Primus stopped in Pomona during their 2013 Spring 3D Tour. The trio (bassist/vocalist Les Claypool, guitarist Larry LaLonde, and drummer Jay Lane) delivered a set of their trademark alternative/progressive metal that focused on Green Naugahyde, their eighth studio album and the first Lane played on. Almost a third of the songs played this evening featured half GN‘s tracks.
They started right on time, so make a note of that, you parking-lot partiers, and opened with “Those Damned Blue-Collar Tweekers,” a few who may have been in attendance. For those unfamiliar with their music, it’s immediately apparent that Claypool plays his bass as a lead instrument, like Charles Mingus, alongside LaLonde’s guitar rather than regulated to just holding down the rhythm.
A pair of giant astronauts bracketed the stage with a short loop of an elderly man’s face looking around projected on them throughout the show. It was an odd, low-fi effect that didn’t add much to the proceeding. Throughout the concert, the video screen at the back of the stage showed images related to the song. The 3D graphics didn’t seem to have the same connection, but the first 3D effects looked damn spectacular. Galaxies filled with stars swirled out from the stage, right in front of us and seemingly within our grasp.
During “Last Salmon Man,” 3D bubbles ascended around the band, and on the psychedelic “Southbound Pachyderm,” an animated elephant was seen jumping and bouncing about in ways an elephant wouldn’t be expected. Midway through the latter, the music paired with very colorful images that brought to mind Dave heading “Beyond the Infinite” in the last chapter of Kubrick’s 2001: A Space Odyssey.
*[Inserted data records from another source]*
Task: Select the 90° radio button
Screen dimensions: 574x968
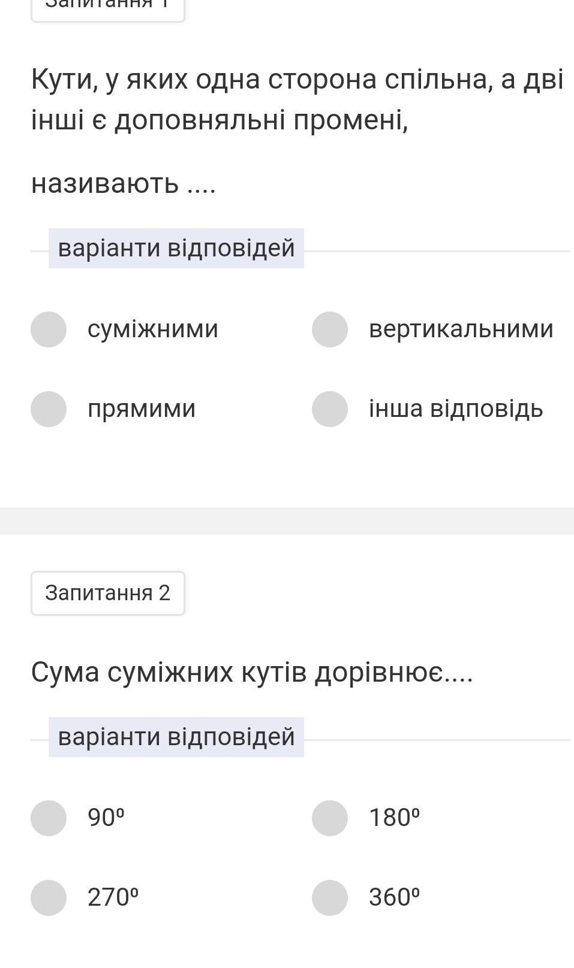Action: (49, 818)

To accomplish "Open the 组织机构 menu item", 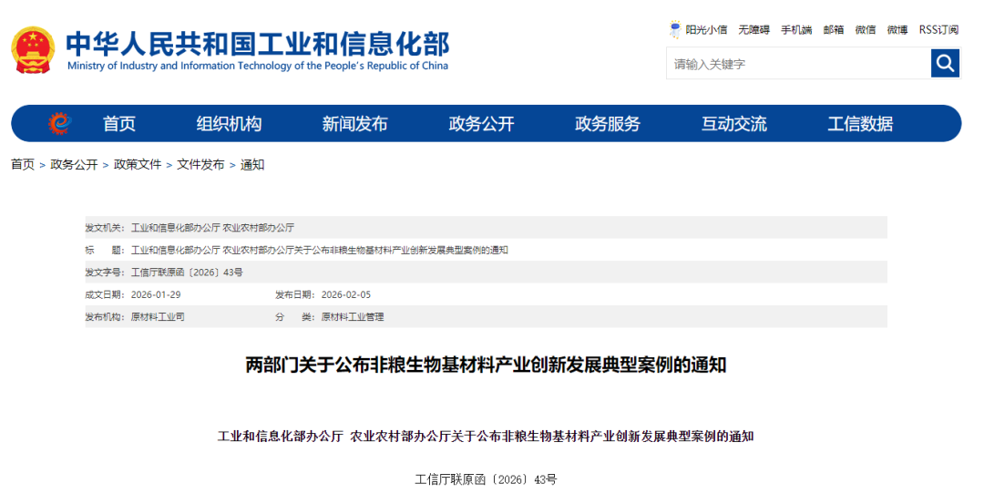I will (x=229, y=124).
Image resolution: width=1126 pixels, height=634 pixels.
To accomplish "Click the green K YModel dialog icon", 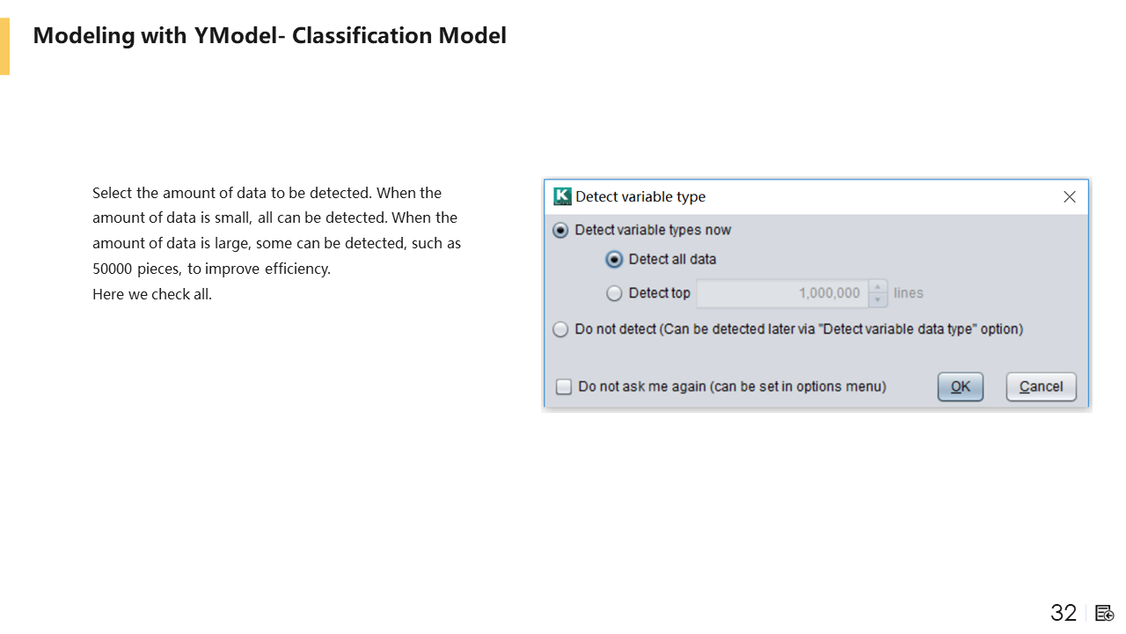I will 562,196.
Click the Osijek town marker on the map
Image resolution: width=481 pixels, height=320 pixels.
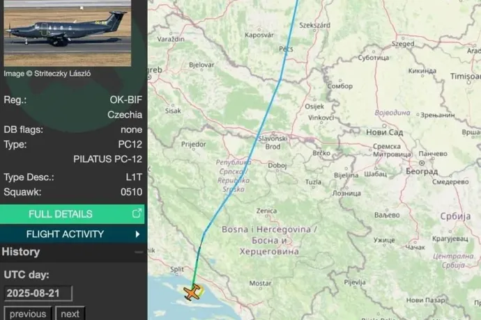click(x=314, y=100)
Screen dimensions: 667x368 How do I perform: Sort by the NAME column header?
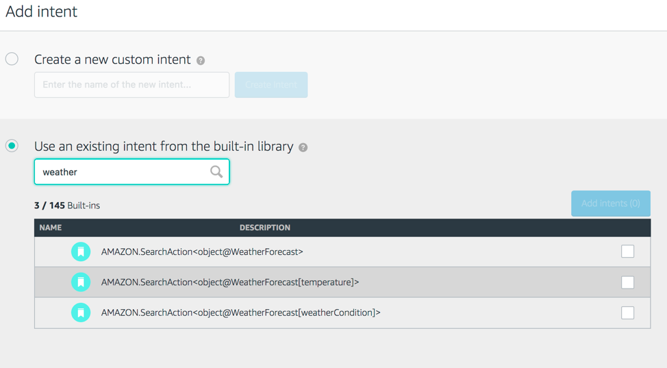point(51,228)
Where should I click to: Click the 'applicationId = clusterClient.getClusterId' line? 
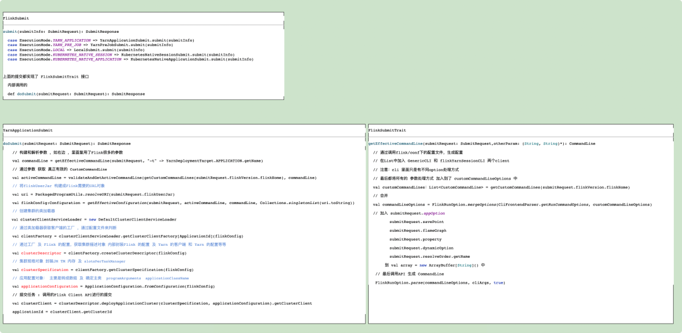pos(62,312)
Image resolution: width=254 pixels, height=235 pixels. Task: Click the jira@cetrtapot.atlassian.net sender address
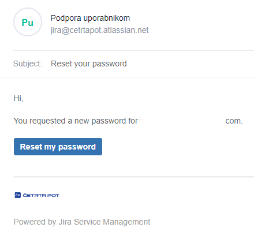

“Southbound Pachyderm” was also notable because a young knucklehead right in front you had been getting rowdy in the mosh pit was escorted out by security for smoking pot. Admittedly, he was smoking quite a bit, but it seemed a rather selective enforcement of the rules. Forget about being one of many people in the theater smoking; he wasn’t even the only one in his group smoking. A trio made the acquaintance of a pair of fellas, and the five twenty-somethings passed a joint a couple of times around their semi-circle and then sent a pipe right after. Even odder, when security placed a hand on his shoulder, the young man was just handing the pipe off to be put away.
In one of many instances of showing his humor, Claypool began interacting with a lad from Liverpool during “Over the Falls,” and would talk to him throughout the show. LaLonde was brought into the conversation and Claypool started asking him about the possibility of a reunion of Possessed, LaLonde’s former death metal band. LaLonde played a few licks but that was the end of it. The entire band got to show their versatility in their sound with “Lee Van Cleef,” which had a country twang to it. The song’s namesake appeared on screen.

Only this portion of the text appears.